* Task statement
Every line of the entries below from the one containing "Task: Select the Power In wattage readout" to the one containing "The width and", both ends included, must be written out exactly. No other line belongs in the answer.

* Raw data
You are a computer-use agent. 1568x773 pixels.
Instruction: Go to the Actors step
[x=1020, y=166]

==

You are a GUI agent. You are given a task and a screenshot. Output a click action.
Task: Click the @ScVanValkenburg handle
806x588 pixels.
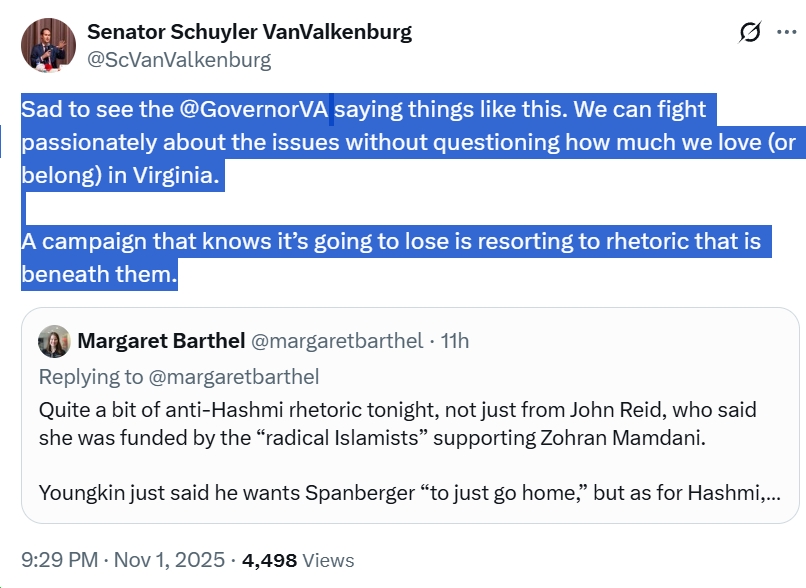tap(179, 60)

--

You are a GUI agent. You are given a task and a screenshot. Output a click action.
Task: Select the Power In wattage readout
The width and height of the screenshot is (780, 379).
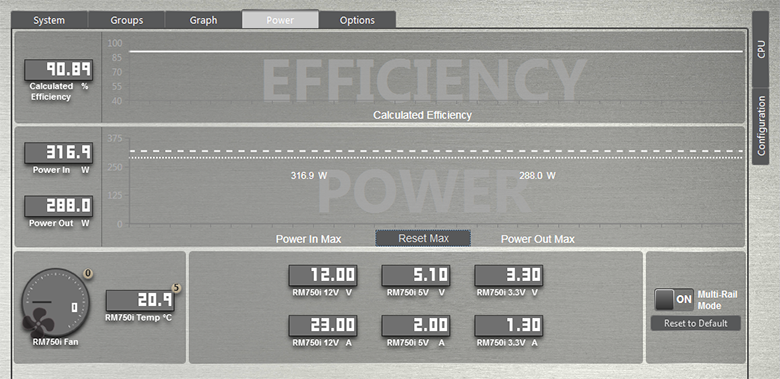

* Exercise result
Task: Select the Power In wattage readout
The width and height of the screenshot is (780, 379).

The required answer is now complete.